The pod storage is volatile because it disappears when the pod goes offline. To bring some persistence to the data, Kubernetes uses volumes that are also available for Apache Spark jobs. The framework supports the following Kubernetes volumes:
- Persistent Volume Claim (PVC) - a Persistent Volume is a type of storage with a separate lifecycle from the pod's. It's defined by a capacity, type (azure, awsElasticBlockStore, gcePersistentDisk) and access mode. However, it's an administrator who manages this PersistentVolume, not the developer. The developer creates a claim requesting some Persistent Volume capacity.
Starting from Apache Spark 3.1.1, the library supports dynamic PVC creation - useful for the dynamic workloads where the number of executors, hence the number of claims, is unknown when the job starts (e.g, Dynamic Resources Allocation).
- Network File System (NFS) - mounts an existing NFS into a pod. It's not temporary storage, i.e., Kubernetes doesn't remove it when the pod stops. Hence, it's a good candidate to pre-populate it with some data and share it between various pods.
- host path - mounts the node's directory into the pod. Even though, it's technically doable, Kubernetes doesn't recommend avoiding it whenever possible due to security risk. And if you don't have a choice, it should be scoped to a specific place (directory, file) and limited to read-only access.
- empty dir - volume scoped to the Pod's lifespan but shareable between Pod containers. Even though this volume dies when the pod stops, it can survive container restarts due to the health check failures.
Apache Spark supports the volumes via the configuration entries starting with spark.kubernetes.driver.volumes or spark.kubernetes.executor.volumes.
The last interesting fact is about a service account. Why would an Apache Spark job ever need a service account? If you think about managed Apache Spark cloud services like EMR, you'll immediately understand the reason. An EMR cluster also needs a set of permissions. You will need it to get EC2 instances and create a new cluster, or to access data processing resources (S3, DynamoDB, Kinesis Data Streams, ...) used by the job.
Well, the service account in Apache Spark on Kubernetes is similar. It defines what the given pod can do. A driver pod will need the permissions to create and watch executor pods, service and config maps.
A service account won't be enough to authorize the driver to create executor pods. In addition to creating it, you will have to create a corresponding role or cluster role and bind it to the service account. Normal vs cluster resources have different scope. The latter apply cluster-wide, whereas the former work only for a namespace.

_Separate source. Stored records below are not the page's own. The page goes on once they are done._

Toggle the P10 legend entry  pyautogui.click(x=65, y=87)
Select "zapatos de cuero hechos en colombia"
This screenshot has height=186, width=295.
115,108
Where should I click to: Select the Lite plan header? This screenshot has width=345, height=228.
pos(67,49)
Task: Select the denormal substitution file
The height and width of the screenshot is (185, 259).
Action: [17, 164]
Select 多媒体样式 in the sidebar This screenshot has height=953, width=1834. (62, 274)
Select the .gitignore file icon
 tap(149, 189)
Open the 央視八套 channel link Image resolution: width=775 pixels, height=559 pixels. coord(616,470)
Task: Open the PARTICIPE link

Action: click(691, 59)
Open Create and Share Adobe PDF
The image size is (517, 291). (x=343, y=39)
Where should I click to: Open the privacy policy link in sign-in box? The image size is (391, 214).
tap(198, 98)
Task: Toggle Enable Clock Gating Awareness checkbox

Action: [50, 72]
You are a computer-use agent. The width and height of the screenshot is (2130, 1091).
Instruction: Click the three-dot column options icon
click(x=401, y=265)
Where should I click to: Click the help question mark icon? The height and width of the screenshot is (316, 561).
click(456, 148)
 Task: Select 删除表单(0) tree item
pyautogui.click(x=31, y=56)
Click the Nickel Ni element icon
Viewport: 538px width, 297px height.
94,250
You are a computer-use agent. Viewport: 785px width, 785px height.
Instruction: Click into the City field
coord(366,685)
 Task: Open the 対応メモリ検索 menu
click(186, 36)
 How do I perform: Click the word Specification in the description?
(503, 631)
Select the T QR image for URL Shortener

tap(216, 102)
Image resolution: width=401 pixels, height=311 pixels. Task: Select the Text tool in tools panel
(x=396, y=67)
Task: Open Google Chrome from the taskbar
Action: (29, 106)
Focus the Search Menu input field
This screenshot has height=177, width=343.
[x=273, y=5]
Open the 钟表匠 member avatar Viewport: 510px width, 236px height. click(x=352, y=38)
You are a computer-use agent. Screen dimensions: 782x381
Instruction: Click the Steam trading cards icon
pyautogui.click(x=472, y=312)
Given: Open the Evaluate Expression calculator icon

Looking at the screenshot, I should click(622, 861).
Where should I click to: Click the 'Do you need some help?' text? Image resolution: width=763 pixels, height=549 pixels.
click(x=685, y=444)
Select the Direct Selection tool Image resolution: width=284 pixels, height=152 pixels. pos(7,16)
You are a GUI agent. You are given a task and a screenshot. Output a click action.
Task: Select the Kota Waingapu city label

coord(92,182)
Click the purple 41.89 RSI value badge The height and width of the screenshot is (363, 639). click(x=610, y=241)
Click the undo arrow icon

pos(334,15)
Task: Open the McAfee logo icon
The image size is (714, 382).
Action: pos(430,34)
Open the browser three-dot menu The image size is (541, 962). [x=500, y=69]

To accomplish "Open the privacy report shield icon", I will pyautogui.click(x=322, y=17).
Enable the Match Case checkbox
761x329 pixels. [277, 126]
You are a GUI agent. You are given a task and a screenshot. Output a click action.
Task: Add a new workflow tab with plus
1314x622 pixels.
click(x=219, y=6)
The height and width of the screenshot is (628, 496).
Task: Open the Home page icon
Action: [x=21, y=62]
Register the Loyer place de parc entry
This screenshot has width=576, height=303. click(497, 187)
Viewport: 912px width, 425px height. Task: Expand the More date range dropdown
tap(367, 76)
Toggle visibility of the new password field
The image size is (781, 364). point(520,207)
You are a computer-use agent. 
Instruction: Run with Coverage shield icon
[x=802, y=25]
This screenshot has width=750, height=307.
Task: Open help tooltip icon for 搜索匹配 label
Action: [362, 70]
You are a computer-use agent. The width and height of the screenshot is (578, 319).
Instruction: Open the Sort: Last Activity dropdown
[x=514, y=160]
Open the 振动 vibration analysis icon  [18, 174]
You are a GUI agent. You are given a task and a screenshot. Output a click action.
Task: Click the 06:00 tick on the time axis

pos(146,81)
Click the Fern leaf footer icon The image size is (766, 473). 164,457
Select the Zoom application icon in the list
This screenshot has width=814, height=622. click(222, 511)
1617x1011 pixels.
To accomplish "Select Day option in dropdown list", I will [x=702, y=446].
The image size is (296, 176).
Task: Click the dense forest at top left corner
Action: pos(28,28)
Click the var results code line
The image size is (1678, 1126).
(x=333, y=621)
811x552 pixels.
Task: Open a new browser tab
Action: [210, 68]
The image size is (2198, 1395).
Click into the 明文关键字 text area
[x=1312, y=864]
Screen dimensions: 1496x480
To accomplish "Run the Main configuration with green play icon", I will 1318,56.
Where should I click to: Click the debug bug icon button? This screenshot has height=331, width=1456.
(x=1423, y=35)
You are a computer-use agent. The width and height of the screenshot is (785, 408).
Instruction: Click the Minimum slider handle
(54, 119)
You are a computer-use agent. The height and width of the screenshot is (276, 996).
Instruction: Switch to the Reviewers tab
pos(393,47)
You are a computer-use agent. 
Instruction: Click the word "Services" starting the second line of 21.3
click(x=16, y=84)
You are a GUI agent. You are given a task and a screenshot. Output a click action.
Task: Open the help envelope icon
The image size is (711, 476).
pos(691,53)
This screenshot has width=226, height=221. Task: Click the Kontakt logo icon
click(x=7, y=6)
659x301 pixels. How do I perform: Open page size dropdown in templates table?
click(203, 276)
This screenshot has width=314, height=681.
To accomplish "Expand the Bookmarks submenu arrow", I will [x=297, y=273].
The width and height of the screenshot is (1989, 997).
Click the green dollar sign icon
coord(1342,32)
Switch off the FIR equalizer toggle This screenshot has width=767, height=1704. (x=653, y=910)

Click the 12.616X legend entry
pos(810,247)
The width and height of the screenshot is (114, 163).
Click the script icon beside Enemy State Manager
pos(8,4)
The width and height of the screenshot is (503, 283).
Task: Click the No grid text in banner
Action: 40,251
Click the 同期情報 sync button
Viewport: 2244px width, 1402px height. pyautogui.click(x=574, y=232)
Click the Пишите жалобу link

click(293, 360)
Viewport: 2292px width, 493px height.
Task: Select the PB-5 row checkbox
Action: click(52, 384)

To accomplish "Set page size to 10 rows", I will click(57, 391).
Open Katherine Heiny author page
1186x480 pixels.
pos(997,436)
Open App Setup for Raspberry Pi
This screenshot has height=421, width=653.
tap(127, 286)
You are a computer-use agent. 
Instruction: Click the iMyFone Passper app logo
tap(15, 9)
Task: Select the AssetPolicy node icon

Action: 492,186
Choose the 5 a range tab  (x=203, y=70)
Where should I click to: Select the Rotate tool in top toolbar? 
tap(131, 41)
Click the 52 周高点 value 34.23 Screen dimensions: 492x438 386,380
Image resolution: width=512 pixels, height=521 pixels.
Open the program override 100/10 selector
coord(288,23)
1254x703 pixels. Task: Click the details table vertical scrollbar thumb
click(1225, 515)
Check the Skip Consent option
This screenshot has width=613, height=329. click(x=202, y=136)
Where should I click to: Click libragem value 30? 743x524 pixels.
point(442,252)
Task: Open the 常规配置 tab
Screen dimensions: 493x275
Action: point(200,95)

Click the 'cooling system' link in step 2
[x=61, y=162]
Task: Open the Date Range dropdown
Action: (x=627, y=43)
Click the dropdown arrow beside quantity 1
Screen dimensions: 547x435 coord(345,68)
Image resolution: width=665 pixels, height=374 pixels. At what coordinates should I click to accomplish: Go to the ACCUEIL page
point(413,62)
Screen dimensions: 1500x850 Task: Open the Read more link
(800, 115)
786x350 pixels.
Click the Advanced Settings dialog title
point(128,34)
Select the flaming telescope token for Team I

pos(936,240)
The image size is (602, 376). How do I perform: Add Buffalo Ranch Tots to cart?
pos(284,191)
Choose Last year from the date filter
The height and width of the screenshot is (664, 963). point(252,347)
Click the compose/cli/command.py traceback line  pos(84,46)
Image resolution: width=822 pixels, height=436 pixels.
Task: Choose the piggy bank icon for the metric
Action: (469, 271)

You will find the presented concepts in the video below:
The article started with 2 low-level implementation details of Kubernetes resource manager. You discovered that Apache Spark uses listeners to keep track of all the cluster changes. In the next 3 parts you saw more high-level concepts with the pod templates, various volume types and service accounts. I hope that altogether, it helped you get a better understanding of the Apache Spark on Kubernetes integration!